I don’t have time to make this very well written right now as I have to run off to ST for the littler child and then to spend all day carving and baking in preperation for tomorrow, but I wanted to get this out there and maybe hear some opinions.
I am happy to lead when it comes to various groups I am a part of. But I am terrified to have to speak in front of people. I cannot command attention well, and I feel shy and shaky and sick to my stomach when I have to. Even when those people I am trying to lead happen to be children. Sometimes especially when those people are children.

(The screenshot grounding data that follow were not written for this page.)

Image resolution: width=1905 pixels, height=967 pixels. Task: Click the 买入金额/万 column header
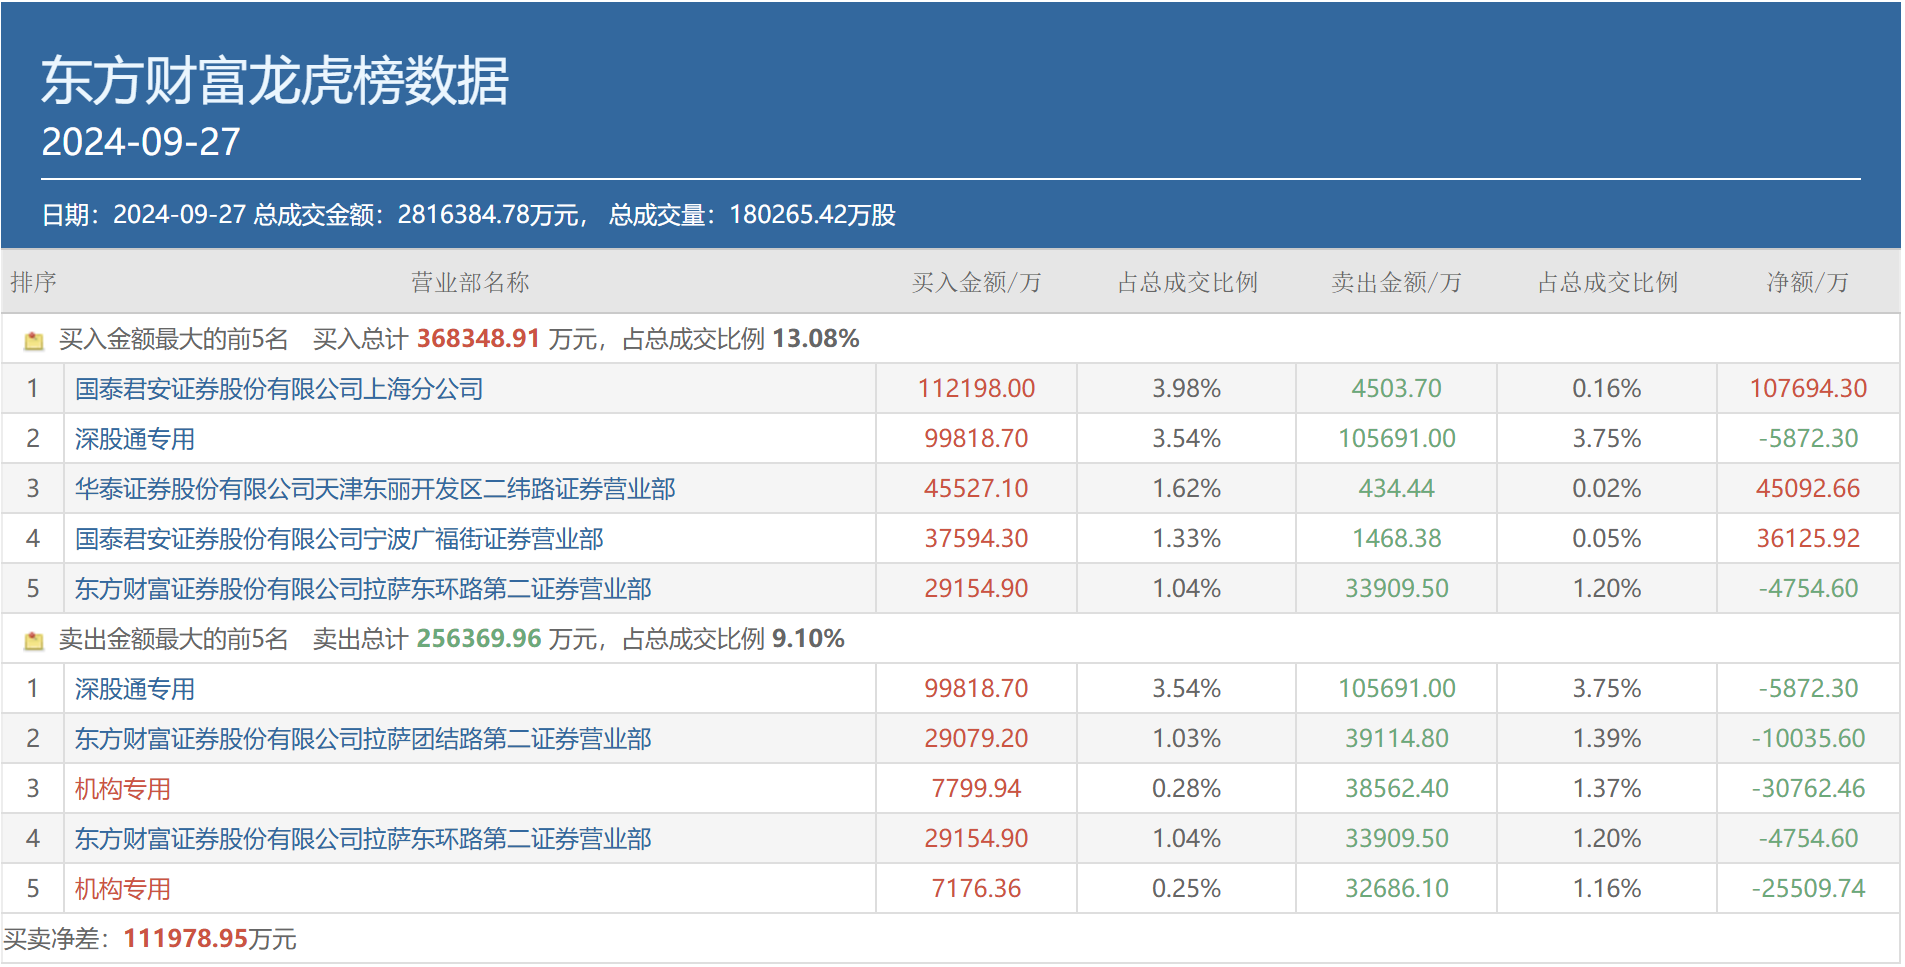[976, 283]
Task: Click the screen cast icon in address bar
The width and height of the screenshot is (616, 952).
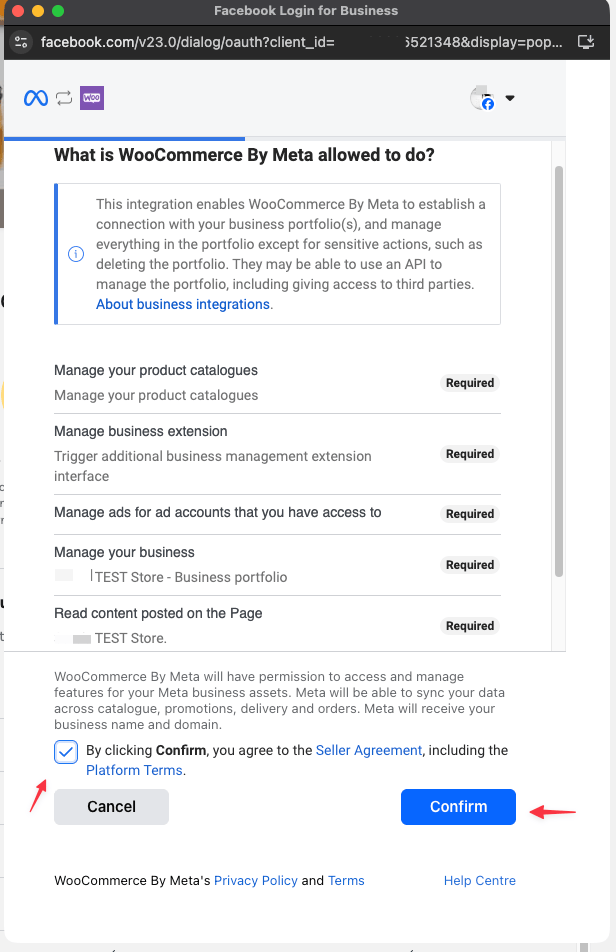Action: tap(585, 43)
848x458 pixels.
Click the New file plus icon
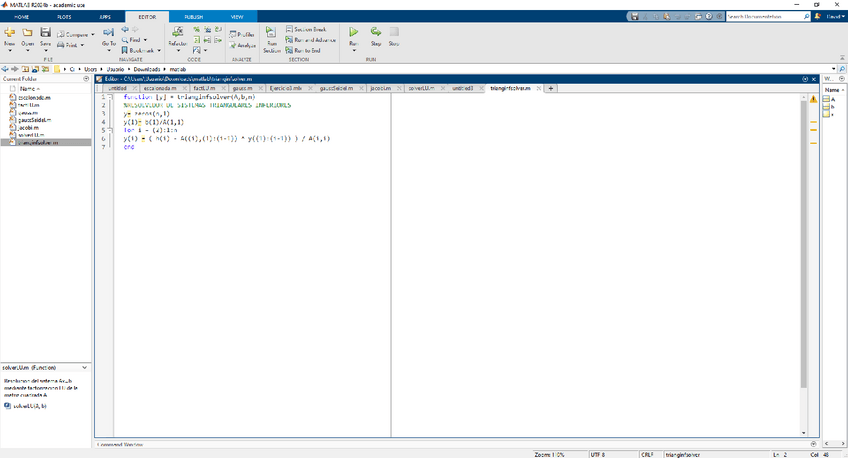tap(10, 33)
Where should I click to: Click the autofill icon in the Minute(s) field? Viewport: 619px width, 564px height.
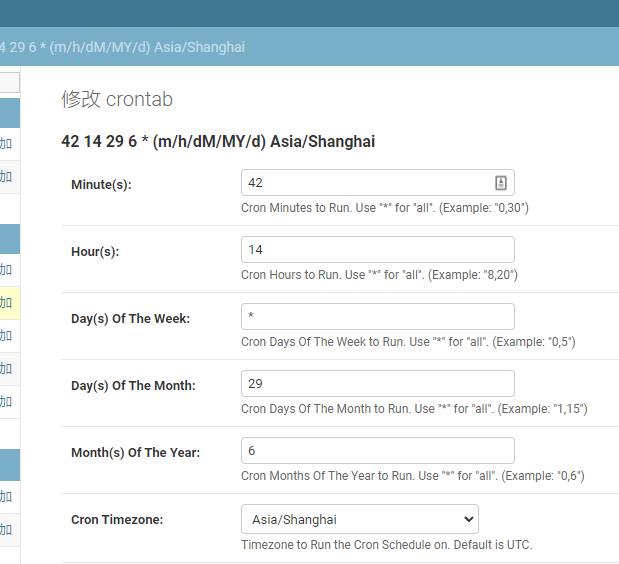click(x=501, y=183)
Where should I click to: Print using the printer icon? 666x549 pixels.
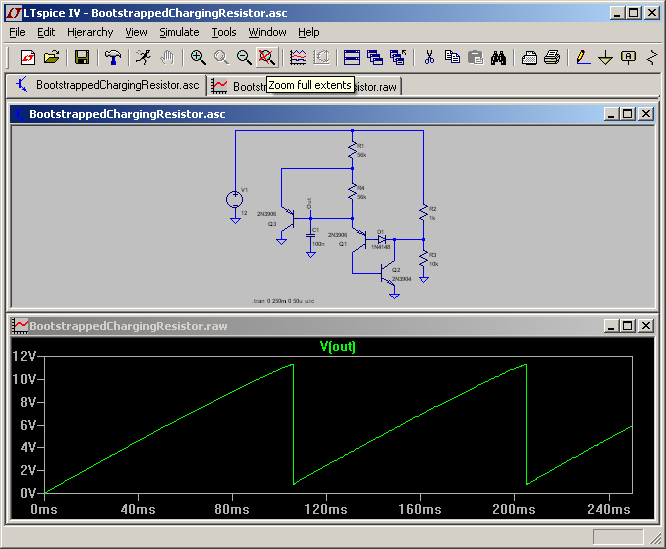(551, 58)
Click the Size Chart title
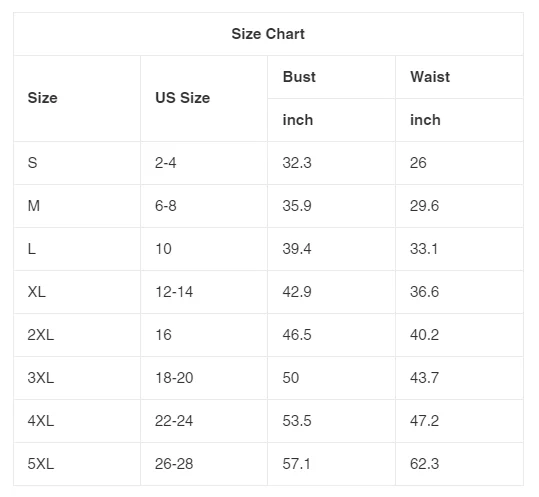This screenshot has width=539, height=497. [x=268, y=34]
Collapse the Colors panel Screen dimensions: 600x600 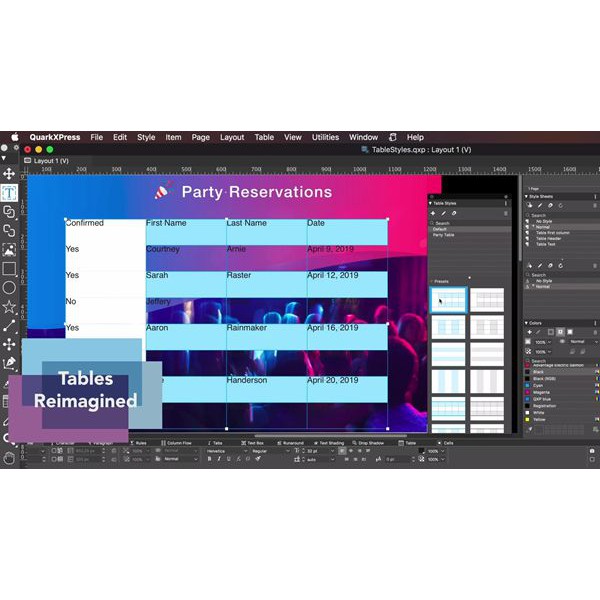526,322
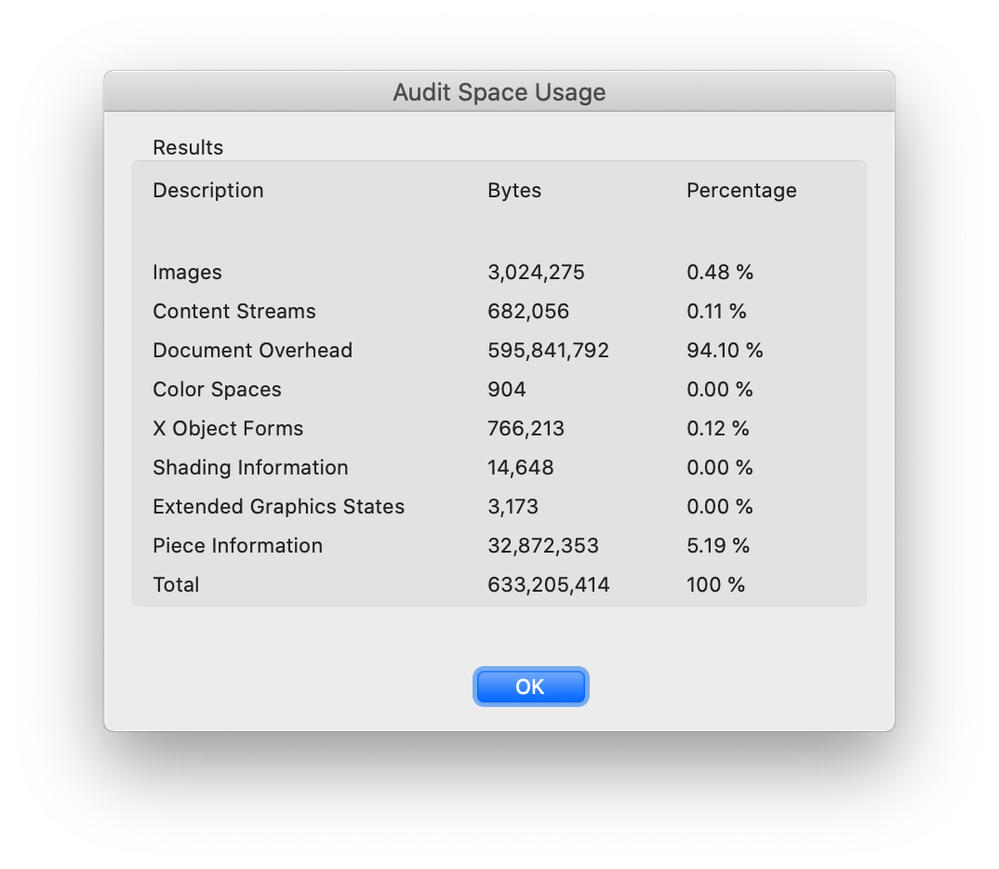Image resolution: width=999 pixels, height=869 pixels.
Task: Click the 94.10 % percentage value
Action: point(724,350)
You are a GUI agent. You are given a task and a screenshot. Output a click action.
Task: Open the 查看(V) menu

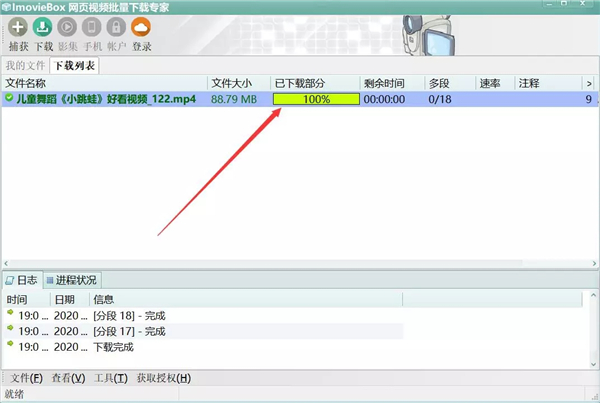[x=68, y=378]
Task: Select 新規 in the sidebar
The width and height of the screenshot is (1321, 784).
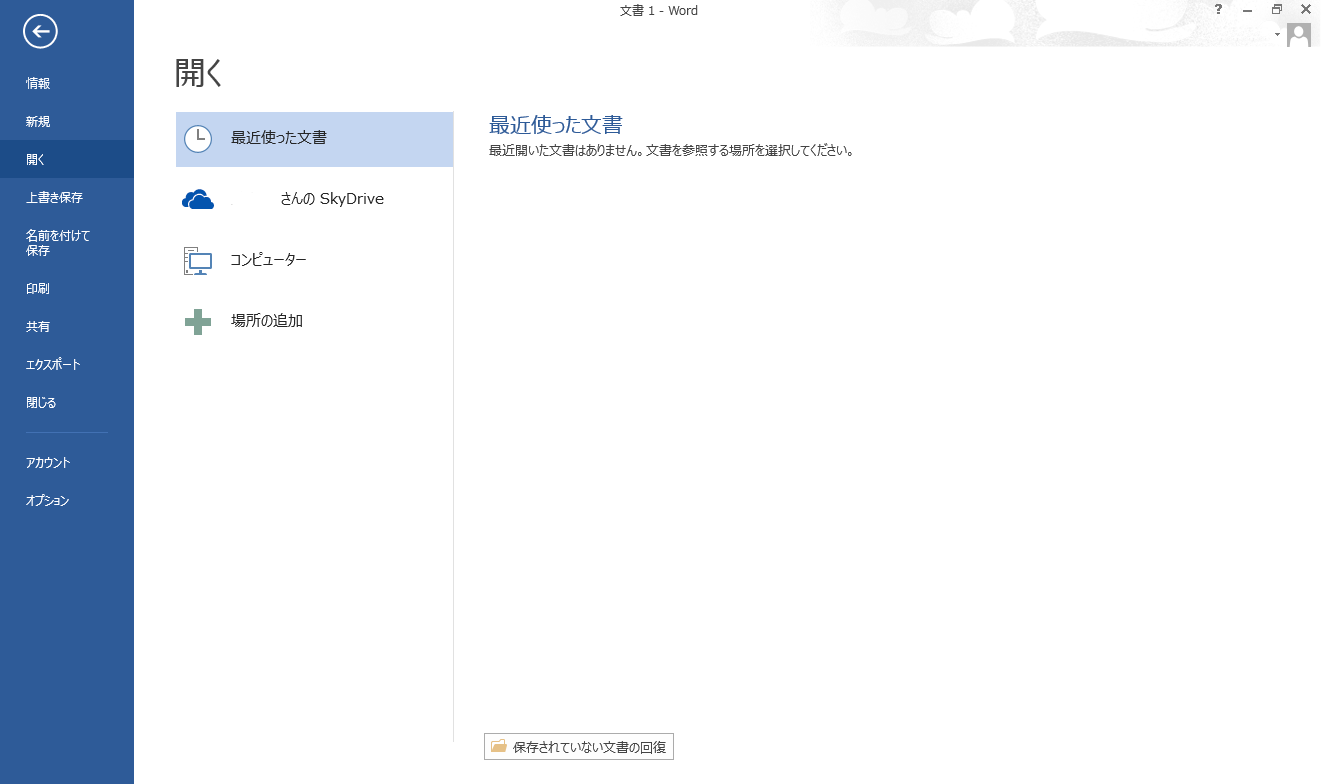Action: coord(38,122)

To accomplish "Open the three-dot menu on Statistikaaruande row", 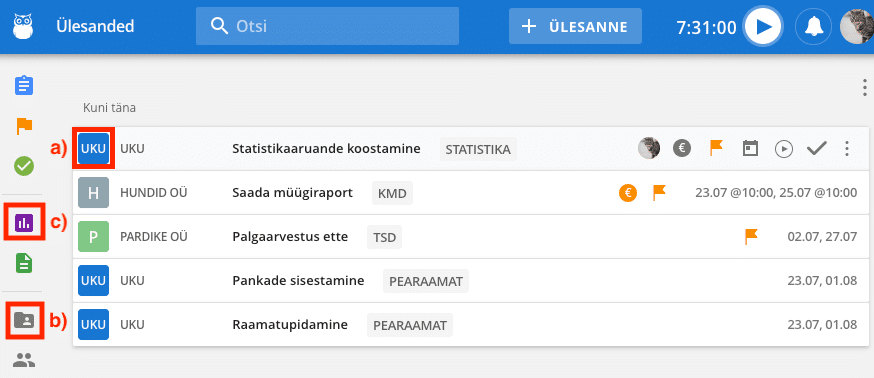I will [847, 148].
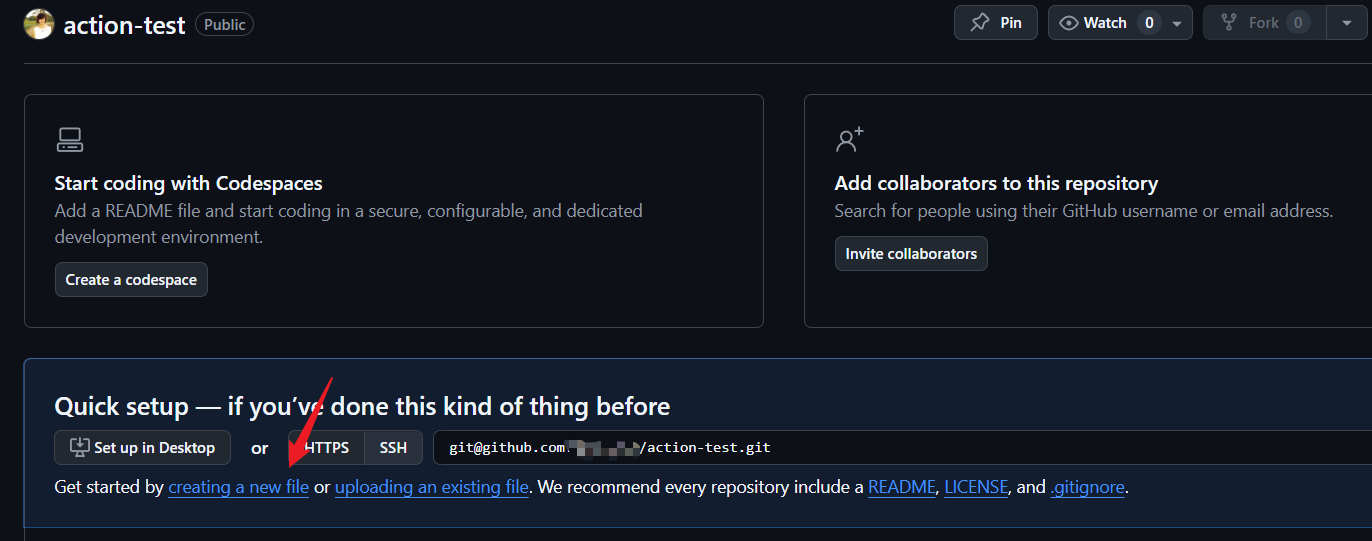Image resolution: width=1372 pixels, height=541 pixels.
Task: Click the README link
Action: [901, 488]
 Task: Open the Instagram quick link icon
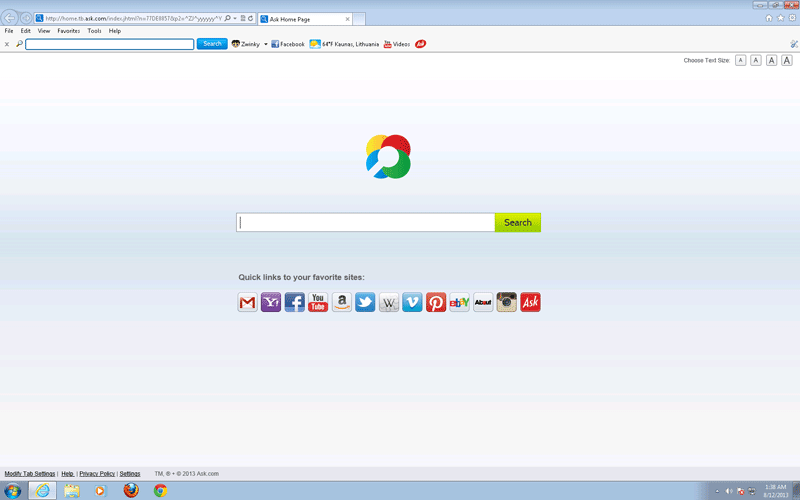507,302
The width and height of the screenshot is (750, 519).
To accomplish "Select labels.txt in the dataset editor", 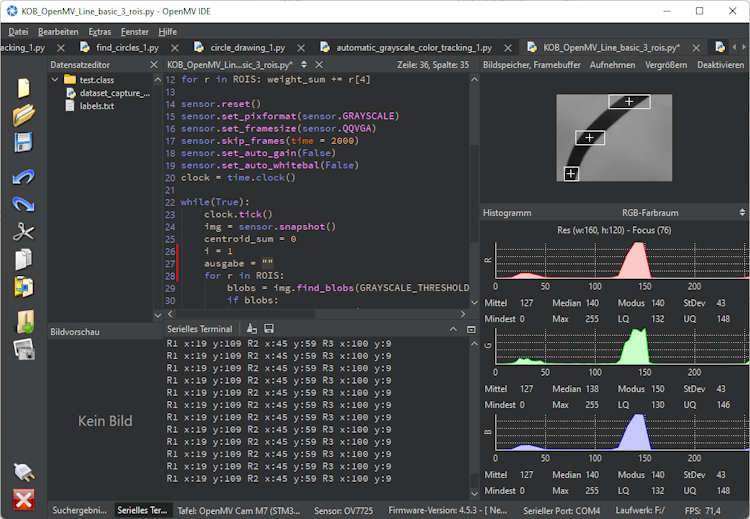I will coord(96,106).
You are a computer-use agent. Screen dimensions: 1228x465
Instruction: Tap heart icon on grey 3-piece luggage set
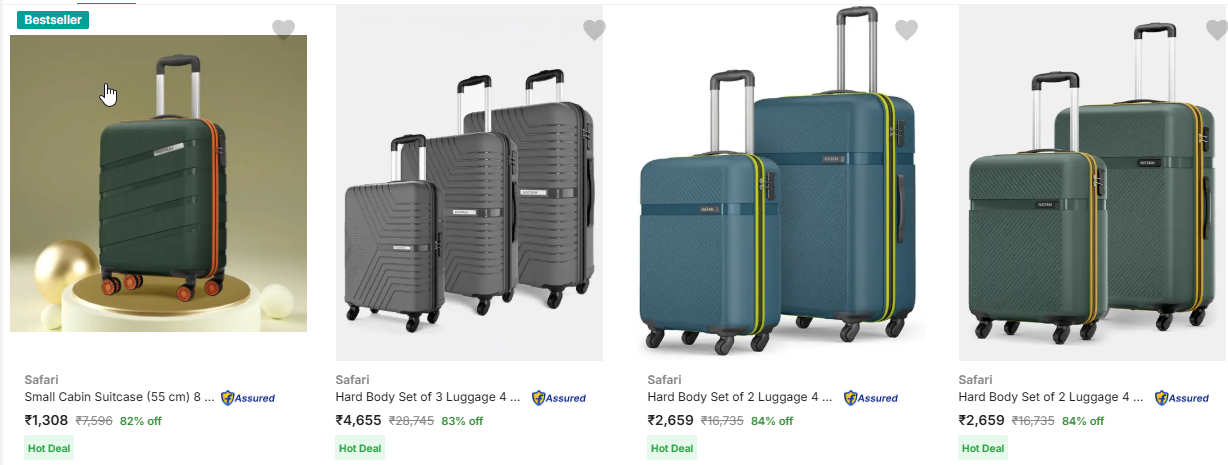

There are two instances recently I have gotten myself into where I am at least somewhat expected to lead groups of kids. I have told the others involved that I want to help in any capacity that does not require me to be the teacher, but saying so makes me feel guilty – as though I am pushing the work off on others. And I am afraid I may be seen that way as well. I felt it was better to be up front about what I felt I could handle from the beginning, but actually saying those words out loud to people makes me wonder if I was wrong? I feel as though The Universe is sending me a message, giving me a new assignment for self-growth, but I feel ornery about that. I feel like I am working on myself in so many other ways right now and I’d like to put this on the backburner for at least a little while.
In the end, I think I do not have much choice about church at least – there are so few of us on the RE committee, I kind of HAVE to take the lead at some point or force the others to do all the work all the time.
*sigh*
What do you think? Am I being selfish and it’s time to grow up? Or is it OK to speak up about what I cannot handle right now, but be more than willing to help in any other capacity? Do you have any experiences which have forced you into an uncomfortable position? How did you feel? How did you handle it?